Anyway, I like the idea of checking to see what airlines fly into what airports. For round trip, I find google flights is helpful for finding a decent price with their grid, but I don't know how to use that for a multi city trip, and sometimes (again, with round trip), tickets can be significantly higher or lower just by changing a few days on the calendar. I understand that some people don't have that flexibility, but I fortunately do.

Posted by
4689 posts

You just have to do the legwork--direct flights are fairly rare, even from a major market like DC. I still sometimes google "airports and X" to give me a visual aid when planning, but luckily you can select "nearby airports" on some sites. I believe on Kayak you can still see the table for flexible dates with multi-city searches, but I may be recollecting wrong.

PS Google Maps is one of my most used tools for all types of transport research--looking at your Naples v Rome query about onward travel, you can get your answers in seconds.

PS For your Puglia trip (to Bari or Brindisi), check also Lufthansa out of Dulles (possibly codeshare with United), as if you were not otherwise planning on spending time in Rome, that might save you time and/or money. It's just a brief layover in Germany (though I prefer Munich over Frankfurt for layovers, based on multiple experiences). That's how I got there twice, and it would be preferable to me over flying into Rome and taking the train (again, unless you otherwise had time to spend there).

Posted by
23472 posts

Not sure I responded appropriately to your first question since most of us only have access to one departure airport and I thought you were trying to determine your destination airport. You are fortunate to have choice but still I would look at convenience, schedule and cost for choosing an airport.

Posted by
5688 posts

How would one find out if the airport in Bari was a direct flight from some other airport not so far from home

I often look at the airport wiki page which will show a list of airlines and destinations. For example, here is the one for Bari
https://en.wikipedia.org/wiki/Bari_Karol_Wojtyła_Airport

You’ll notice there are no flights from the U.S.
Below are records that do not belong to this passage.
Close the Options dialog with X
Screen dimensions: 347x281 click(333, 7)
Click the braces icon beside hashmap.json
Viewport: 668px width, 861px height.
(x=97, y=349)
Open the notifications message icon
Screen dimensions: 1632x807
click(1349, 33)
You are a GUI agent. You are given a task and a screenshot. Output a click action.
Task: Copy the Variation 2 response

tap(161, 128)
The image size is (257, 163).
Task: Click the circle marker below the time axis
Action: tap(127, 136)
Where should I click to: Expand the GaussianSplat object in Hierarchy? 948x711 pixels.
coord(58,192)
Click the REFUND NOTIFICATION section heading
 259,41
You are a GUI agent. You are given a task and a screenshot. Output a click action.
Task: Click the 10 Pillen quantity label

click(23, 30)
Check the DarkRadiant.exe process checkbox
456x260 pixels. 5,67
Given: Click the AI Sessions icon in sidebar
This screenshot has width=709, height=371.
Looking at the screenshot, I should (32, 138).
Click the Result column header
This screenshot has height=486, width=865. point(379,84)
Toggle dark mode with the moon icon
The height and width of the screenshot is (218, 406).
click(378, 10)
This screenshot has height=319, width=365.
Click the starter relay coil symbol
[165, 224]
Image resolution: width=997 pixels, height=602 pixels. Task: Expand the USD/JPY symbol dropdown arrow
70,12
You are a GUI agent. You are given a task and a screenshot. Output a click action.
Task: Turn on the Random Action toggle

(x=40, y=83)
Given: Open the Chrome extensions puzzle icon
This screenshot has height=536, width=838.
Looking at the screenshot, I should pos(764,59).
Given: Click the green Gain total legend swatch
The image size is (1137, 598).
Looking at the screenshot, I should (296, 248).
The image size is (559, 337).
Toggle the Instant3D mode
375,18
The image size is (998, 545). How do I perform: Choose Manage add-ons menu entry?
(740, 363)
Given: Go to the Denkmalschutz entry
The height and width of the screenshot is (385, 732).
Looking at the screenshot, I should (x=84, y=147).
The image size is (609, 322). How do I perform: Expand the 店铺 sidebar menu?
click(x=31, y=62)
I know wiki is not definitive, but it a fast way of seeing a pretty complete list of the cities and airports you might be able to use to get to or from a particular city. You can then further narrow your search either on an airline site or something like googleflights.

Posted by
18832 posts

I go to Wikipedia and enter the name of my destination's airport. Then
I go to the list of airlines and where they fly to/from non-stop. If
there are numerous airports within close distance of home, That's
where I start investigating airfares, etc. on Google Flights or Matrix
ITA.

David, someone may have already said this. But on Google Flights you can put in IAD (for instance) to Europe one way. Then choose non-stop or one stop or whatever you want. Sometimes the airlines dont fly the same route every day so you have to change the dates to see what changes. Nice to check it with up to one change because that can save hundreds sometimes.

Posted by
538 posts

I just hope you all know how much I appreciate your knowledge and your willingness to share. Sometimes what seems obvious to people here doesn't even occur to me. This is very helpful. Now I just have to find the time to sit down and do some more research so I can hopefully make a plan. Thank you!